● **Problem statement**
Which lines below contain "each"? Pull them out.

● **Given information**
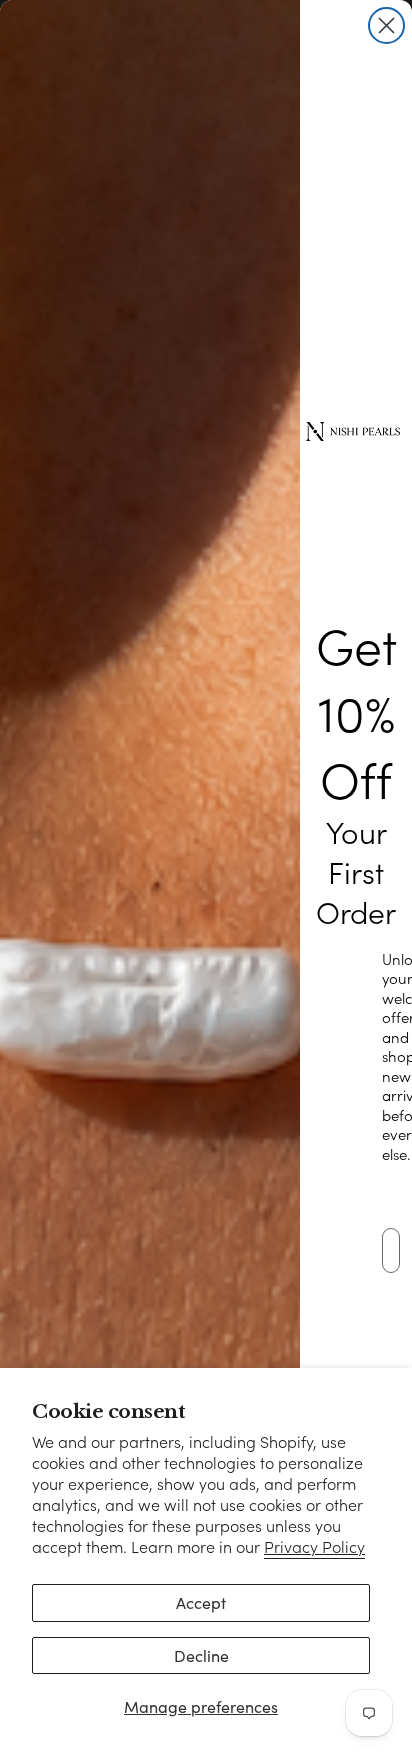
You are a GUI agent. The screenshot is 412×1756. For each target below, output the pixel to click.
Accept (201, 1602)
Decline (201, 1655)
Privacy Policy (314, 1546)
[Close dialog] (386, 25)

* * *

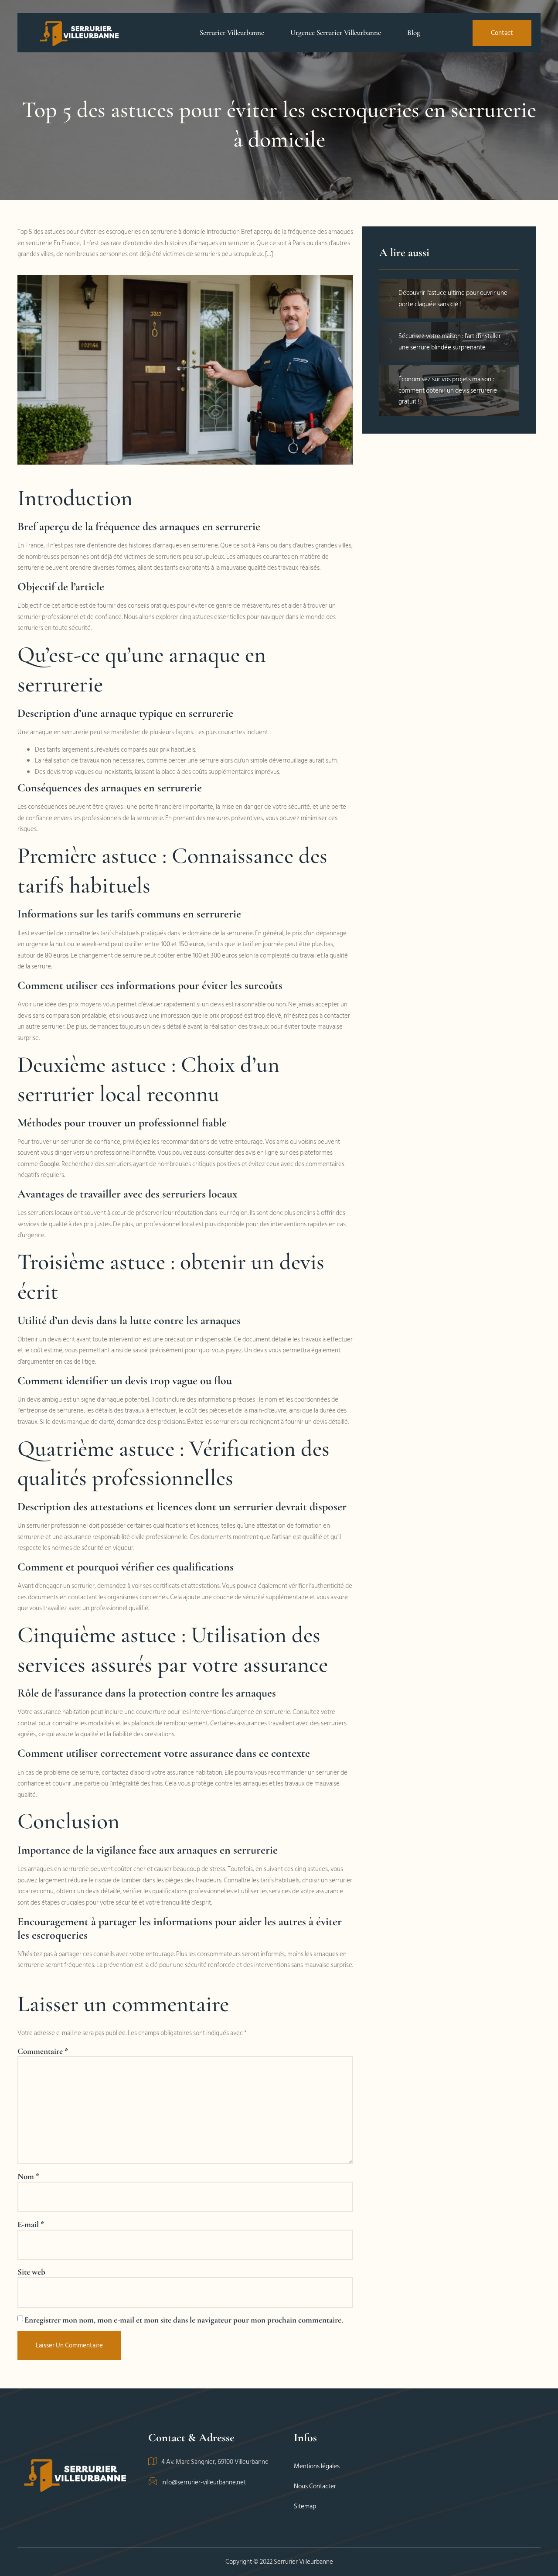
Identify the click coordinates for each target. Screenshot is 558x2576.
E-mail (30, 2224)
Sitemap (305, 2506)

● **Exercise response**
You are a GUI agent. The screenshot is 412×1756. For each target below, output the pixel to click.
Identify the click coordinates for each target. Screenshot is 558x2576.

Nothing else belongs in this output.